How often do you get to neatly wrap up an era? To glorify and simultaneously come to terms with the end a fruitful, memorable period and place with a send off that endures its true spirit? Most things of under-appreciated value seem to suffer ingloriously and fade away, or pass over into darkness suddenly like nightfall.
Death By Audio went out scrapping.
The wacky, vibrant, beer-stained creative dynasty has always had a fighting mentality throughout its seven-year existence in South Williamsburg, Brooklyn. Fierce mosh pits, bands that played loud and hard, chaotic and confrontational artists that spit and shed blood and writhed half naked on the checkered tile floor, the sweat and funk trapped inside a burning cinderblock shell on the hottest summer nights. It was also inviting and surprisingly egalitarian (the slight air of non-pretentious pretentiousness was shared equally all around the board), and it was an encouraging hub for countless musicians and artists. Not every creative moment was great, or even good, but it was awfully fruitful nonetheless.
What had hundreds of people lining up blocks away for the last show ever at the venue was more than that. These fabricators of culture and taste did something different; they opened their doors to a community of kids and music fans that desperately wanted to be part of something.
These places have always existed and kept an independent torch, but DBA survived under much harsher conditions. The venue’s entire existence took place in the midst of one of the greatest housing, economic, and demographic shifts New York has experienced in recent times. High-rise condos popped up one after another, and major retailers devoured up land, tugging at gravity and warping the space-time continuum of Williamsburg. Yet the DIY space in the un-marked and un-remarkable industrial building off the prized Bedford L subway stop - directly by the rapidly revitalizing waterfront and soon to re-done Domino Sugar Factory - persisted, fighting the immense pull of a super massive black hole.
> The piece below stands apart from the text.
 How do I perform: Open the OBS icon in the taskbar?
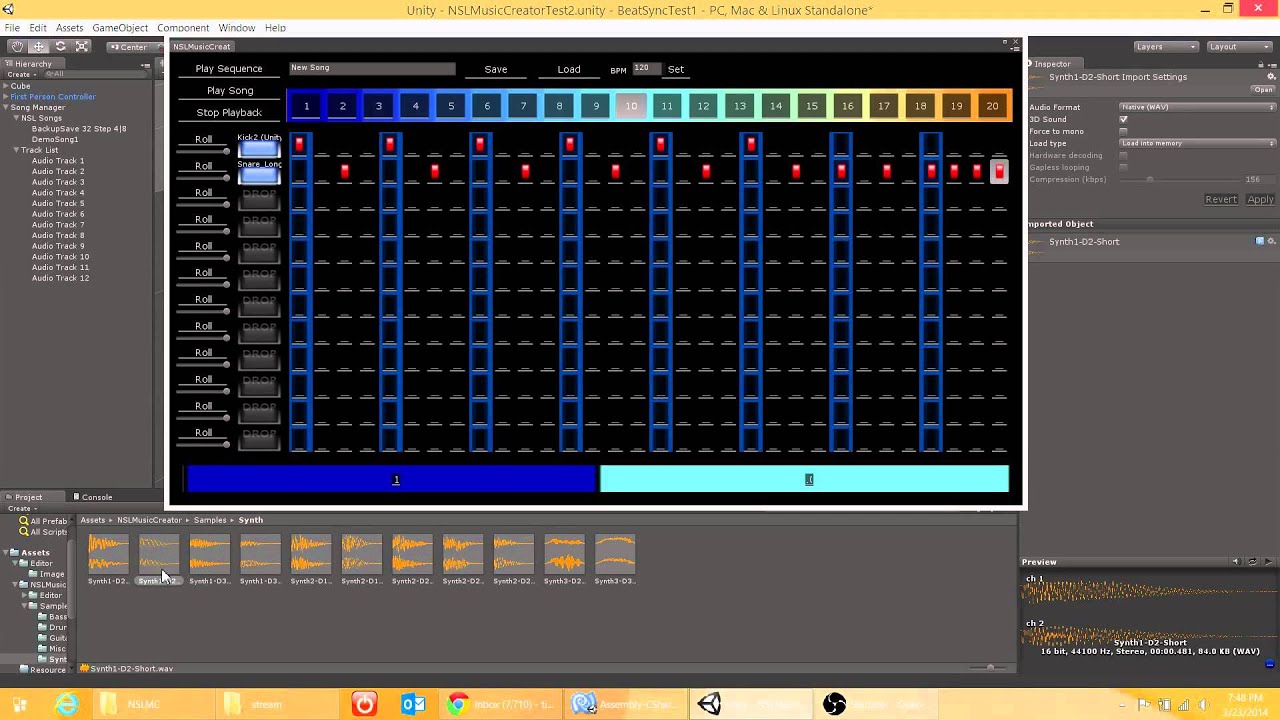835,704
Absurdly enough, the only institution powerful enough to unhinge it was Vice Media, another locally nurtured business that possibly lost its indie roots while en route to becoming a global media giant now partially owned by Rupert Murdoch. Its like fighting off a deadly, decimating infection only to have your own potent antibodies turn against their host and kill you right where you stand. Despite all the good work they do, Vice is a hard thing to love sometimes.
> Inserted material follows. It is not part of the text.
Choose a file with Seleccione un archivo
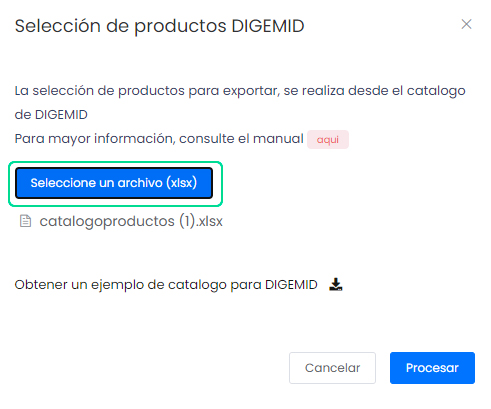491x409 pixels. (114, 183)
DBA never had that problem. Even as the venue grew and become more legitimate and perhaps less loose and free – side story: there was a second door for the residents/staff of the space, who were originally all one and the same, and in the beginning it was usually open or could be opened up easily, and the beer was always free if you were friends with a housemate, and you could just hang around the venue and throw knives at the walls if you so pleased with Oliver or George or Mac or Alex or Matt or any other of the crew – it kept its honesty and purity.
On this last night, Grooms and Jeff The Brotherhood, one local and one Nashville band that always seemed to revolve around the space, played first. An obvious nod to loyalty and friendship. As the concert and party further unraveled, the bands got louder and fiercer. A Place To Bury Strangers, the project of DBA co-founder Oliver Ackermann and probably the most well known band to have directly emerged from the DBA scene performed an obligatory set in the place where the group's music was created. Up-ended torsos crowd surfing through smoke and lasers and deafening drones never abated. Lightning Bolt, one of the most bewildering and exciting acts to have graced the DBA stage, and one of the few bands that could out ear-split APTBS, played the final set. It was gorgeous and violent and cleansing, just like the best nights at DBA always were. Punching its way out the door – resilient and obstinate and yet thankful and hopeful - Death By Audio was living through audio - life with a soundtrack.